▶ [What is expected]:
The expected output is the line with "Aplicativo iOS (497, 2020)" followed by every remaining line of the entries, all repeated exactly.
§
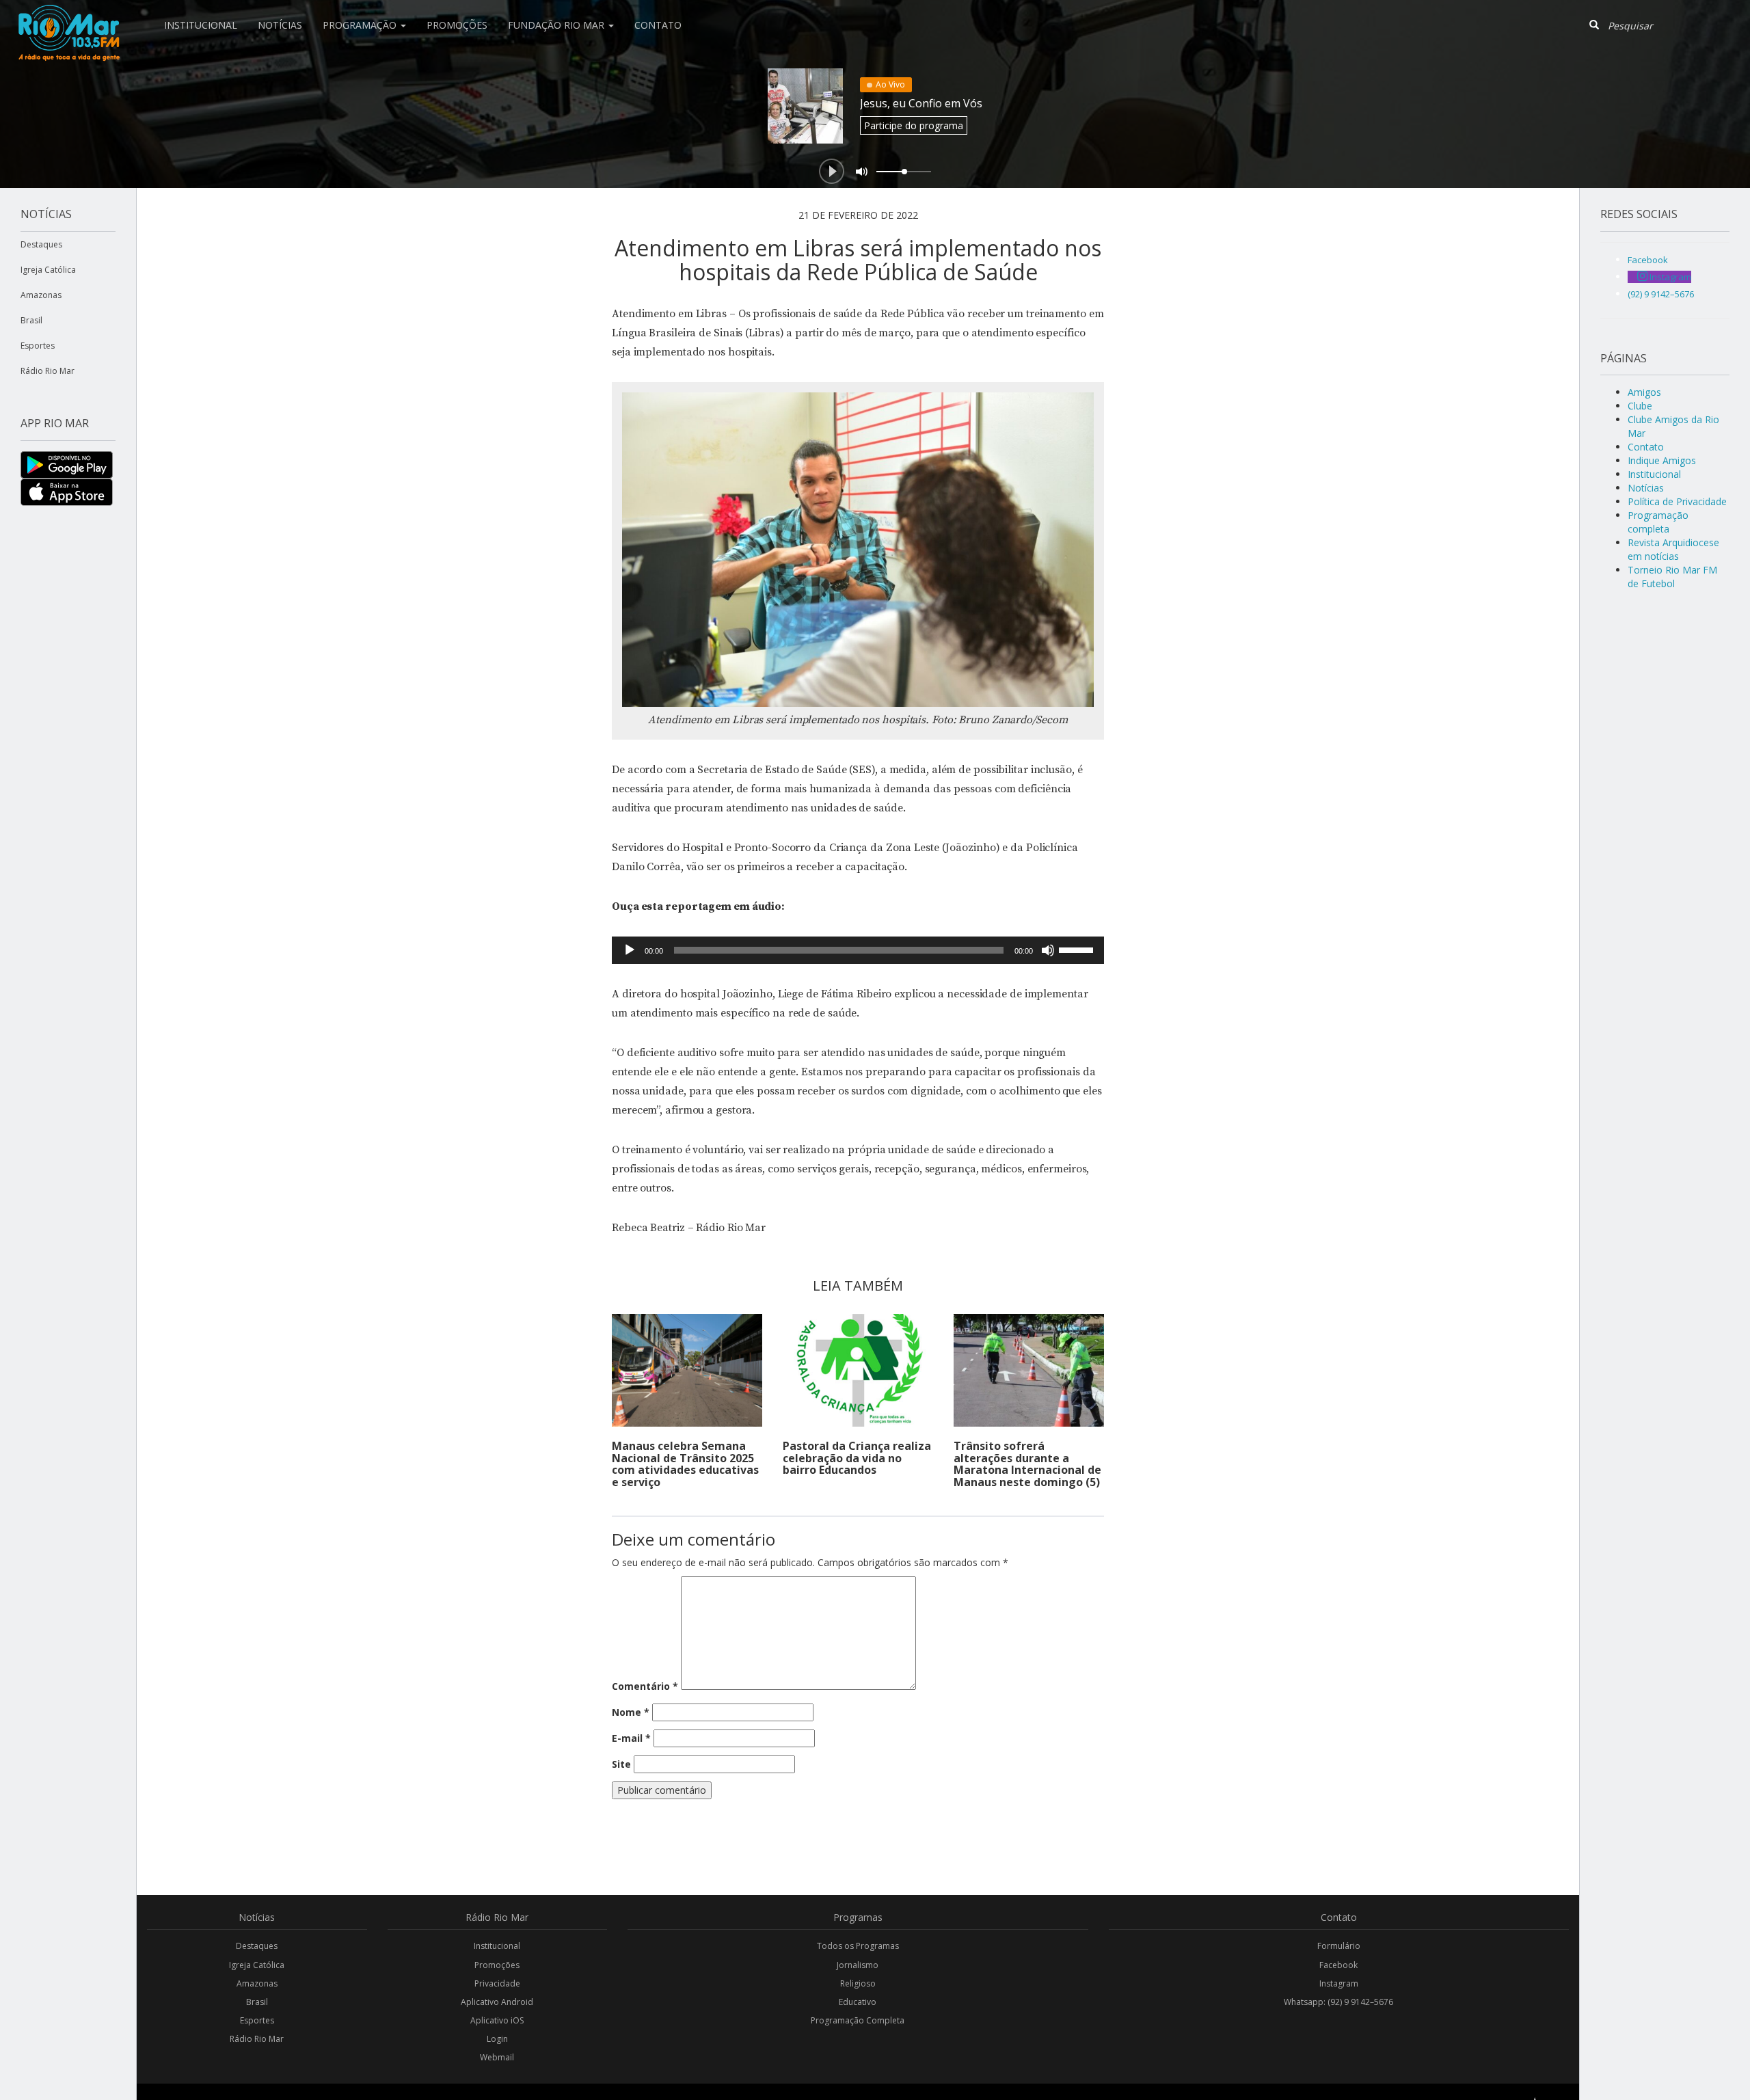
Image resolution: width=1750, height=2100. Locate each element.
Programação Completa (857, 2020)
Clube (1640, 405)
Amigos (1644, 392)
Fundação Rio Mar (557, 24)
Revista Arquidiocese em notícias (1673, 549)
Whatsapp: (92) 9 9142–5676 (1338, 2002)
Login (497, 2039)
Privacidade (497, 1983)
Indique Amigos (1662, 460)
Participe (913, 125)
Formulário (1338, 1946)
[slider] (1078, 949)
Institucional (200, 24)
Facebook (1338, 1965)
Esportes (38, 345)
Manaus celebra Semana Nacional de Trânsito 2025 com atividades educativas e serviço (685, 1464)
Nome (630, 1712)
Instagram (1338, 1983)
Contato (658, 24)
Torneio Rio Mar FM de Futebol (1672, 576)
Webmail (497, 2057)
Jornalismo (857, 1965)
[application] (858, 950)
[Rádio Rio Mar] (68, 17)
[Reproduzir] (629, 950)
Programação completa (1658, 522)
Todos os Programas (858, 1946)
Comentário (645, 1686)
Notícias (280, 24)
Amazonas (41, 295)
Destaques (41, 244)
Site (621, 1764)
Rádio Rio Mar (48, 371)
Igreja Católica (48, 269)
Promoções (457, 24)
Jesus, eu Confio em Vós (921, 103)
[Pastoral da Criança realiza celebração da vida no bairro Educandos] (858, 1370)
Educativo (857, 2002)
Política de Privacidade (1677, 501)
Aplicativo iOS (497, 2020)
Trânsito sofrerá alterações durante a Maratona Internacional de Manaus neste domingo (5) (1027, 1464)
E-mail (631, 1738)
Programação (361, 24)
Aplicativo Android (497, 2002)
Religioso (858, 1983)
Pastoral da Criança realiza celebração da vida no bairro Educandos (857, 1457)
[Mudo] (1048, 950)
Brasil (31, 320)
§
▶ [Result below]:
Aplicativo iOS (497, 2020)
Trânsito sofrerá alterações durante a Maratona Internacional de Manaus neste domingo (5) (1027, 1464)
E-mail (631, 1738)
Programação (361, 24)
Aplicativo Android (497, 2002)
Religioso (858, 1983)
Pastoral da Criança realiza celebração da vida no bairro Educandos (857, 1457)
[Mudo] (1048, 950)
Brasil (31, 320)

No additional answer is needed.